A few things I'm still blown by:
- they launched at SXSW in 2008: ended up getting 2 bookings only that weekend
- they experienced themselves the kind of magical experience behind receiving strangers home and connecting deeply with them
- they were raising $150k at a $1.5m post-money valuation (!) and all the investors they met said 'no'
- worst, they received answers such as "I love everything but you and your idea" -- even worst, Brian recalled a meeting with an investor at a university cafe: "I'll be right back, the guy got a strawberry smoothie, drank the smoothie, went 'uh-huh' all the way, never got his head out of the straw, and halfway through the pitch, got up, walked away and left, smoothie on the table - we never heard from him ever again" WTF 😱
- Airbnb was a 'total struggle' -- "we were depressed; YC was our final shot"

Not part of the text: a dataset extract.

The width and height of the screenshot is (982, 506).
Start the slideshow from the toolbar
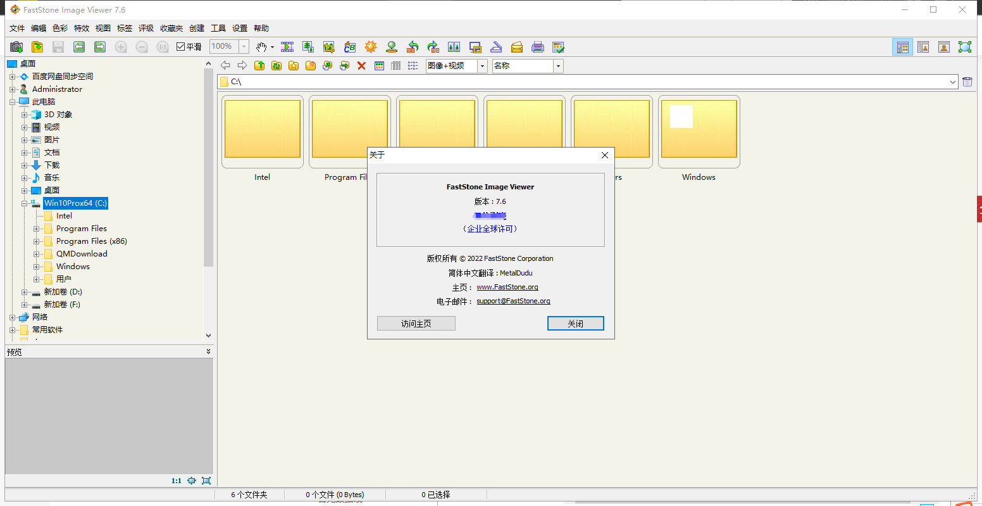287,46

- big ideas seem crazy at first
- best and worst advice received at YC 👉 (worst) move to Mountain View; (best) you basically want to have a few people who really, deeply love you (which felt counter-intuitive), do things that don't scale, focus on designing something perfect for one person! design the perfect experience of what the most astounding product could looke like - don't care about growth or distribution; growth = paradoxically your worst ennemy to make your product perfect
- slow down, pay attention
- things grow because people love them and tell other people about them; it's a really simple thing at the end; make something people love and go crazy about then (counter-intuitive)

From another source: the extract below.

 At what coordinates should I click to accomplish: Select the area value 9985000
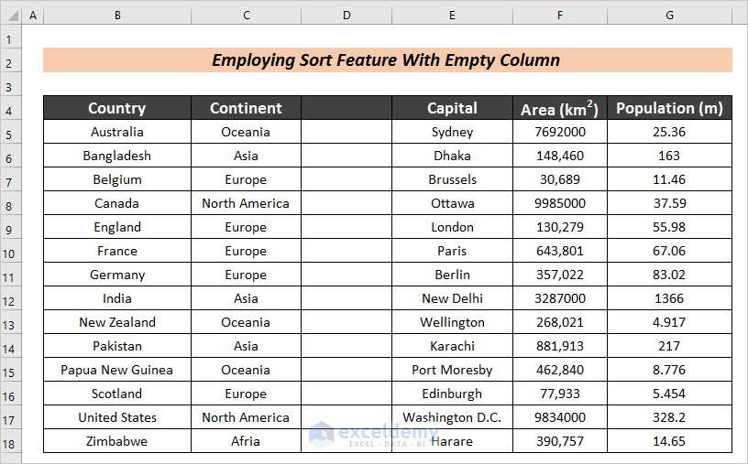[x=559, y=203]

Today we pick up where we left off in Brian's incredible story of startup survival.
A few things I'm still blown by:
- during YC, always the first people in, last people out; all live together: proper rythm; our goal was to hit ramen profitability; we put our revenue in the bathroom, first and last thing we'd see before going to bed; that discipline became our habit, our culture
- be grateful for the stage before you get traction, it's when you can change your product the most
- what was the market of bed & breakfast; sure the vacational industry is big; our market was 'hotel replacement' but we never thought of that
- we discovered an experience; then go back to first principles: travels always started with homes; only then it got industrialised - when I shared the idea with my grandfather he told me 'that's how I used to travel as a kid' - new tech = new change of behavior; people don't trust strangers; our insight was: let's build a system where you can describe strangers so you'll trust them and can host them
- remain curious; we had a passion for hosting; I hated tourism; it was all about community and connnecting; bringing people home
- we were so anchored in this idea of airbeds and breakfasts, when the first person told 'I have a spare bedroom to rent' we said 'no' 🤦♂️ no mattress, go buy an airbed; later on, when someone wanted to rent his place while not being present we said 'at least you come back in the morning to make the breakfast'; realising you could rent your entire home/ flat acted as pivotal moment; it seemed totally crazy to us; we went from airbeds to extra bedrooms [bigger market; maybe fundable] to airbnb -- later on: treehouses and unique places
- expand people's imagination; platform is more extensible than what we envisioned at first; which is why investors should invest in founders, not markets -- you have to think differently about markets
- right before COVID-19 hit, we were making $35 billion in bookings a year; we lost 80% of the business in 8 weeks
- holidays between 2019 and 2020, I had a stack of S-1 (document to go public), like 20 of them because we're working on ours
- mid-march, the world shut down, everything stopped; emergency board meeting; 'nothing has been that disruptive since World War 2'
- there wasn't any certainty that we could survive; people used words like 'bankruptcy'; I literally went from 'I'm successful' to 'I'm about to lose everything'
- it's your defining moment as a leader; great companies are defined by crisis; I told myself 'we're unkillable'; I realised the hardest thing if you're a leader is to manage your own psychology
- we stepped up the communication: weekly all-hands Q&A, daily stand up every morning & evening with my executive team, a board meeting every sunday, I called every board member every week
- your house is burning and you can take only 3 items; I did that on company level
I love this word: 'unkillable'. Brian seemed so happy that PG refered to them as 'the cockroaches'. I decided to make a distinct page out of the examples of a few cockroaches overtime.